Data entries:
* * * * * * * * *

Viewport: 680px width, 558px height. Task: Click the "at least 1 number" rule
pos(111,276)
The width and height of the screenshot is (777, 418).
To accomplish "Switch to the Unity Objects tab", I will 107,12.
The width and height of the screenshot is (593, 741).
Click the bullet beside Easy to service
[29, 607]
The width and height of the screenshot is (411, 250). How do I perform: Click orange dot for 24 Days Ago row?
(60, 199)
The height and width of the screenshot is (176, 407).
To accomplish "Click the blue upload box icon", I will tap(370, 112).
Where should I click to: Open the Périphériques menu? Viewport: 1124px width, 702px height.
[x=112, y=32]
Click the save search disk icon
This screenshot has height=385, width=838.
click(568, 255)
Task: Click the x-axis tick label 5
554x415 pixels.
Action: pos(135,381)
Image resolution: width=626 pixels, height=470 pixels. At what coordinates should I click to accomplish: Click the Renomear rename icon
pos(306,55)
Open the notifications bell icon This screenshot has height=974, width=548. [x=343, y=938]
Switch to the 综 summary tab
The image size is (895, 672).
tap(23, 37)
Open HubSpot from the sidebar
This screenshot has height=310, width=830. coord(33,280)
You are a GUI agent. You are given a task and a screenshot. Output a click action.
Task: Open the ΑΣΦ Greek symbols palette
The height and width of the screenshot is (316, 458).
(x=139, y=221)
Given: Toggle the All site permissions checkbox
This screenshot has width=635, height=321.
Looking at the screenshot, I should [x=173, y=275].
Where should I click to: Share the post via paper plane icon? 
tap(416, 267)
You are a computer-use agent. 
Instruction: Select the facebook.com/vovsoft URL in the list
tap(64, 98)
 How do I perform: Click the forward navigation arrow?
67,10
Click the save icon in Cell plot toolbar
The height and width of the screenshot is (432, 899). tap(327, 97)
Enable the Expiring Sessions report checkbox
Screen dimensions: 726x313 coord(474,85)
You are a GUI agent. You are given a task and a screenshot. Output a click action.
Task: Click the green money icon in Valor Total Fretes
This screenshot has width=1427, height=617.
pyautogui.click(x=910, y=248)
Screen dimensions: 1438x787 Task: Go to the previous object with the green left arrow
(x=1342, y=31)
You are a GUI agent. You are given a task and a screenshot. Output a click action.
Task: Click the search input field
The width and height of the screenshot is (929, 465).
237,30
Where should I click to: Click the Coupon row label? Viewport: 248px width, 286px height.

* * * * * * * * *

Across the entries above, state how many lines include the string "label", with no other text.

> Result
2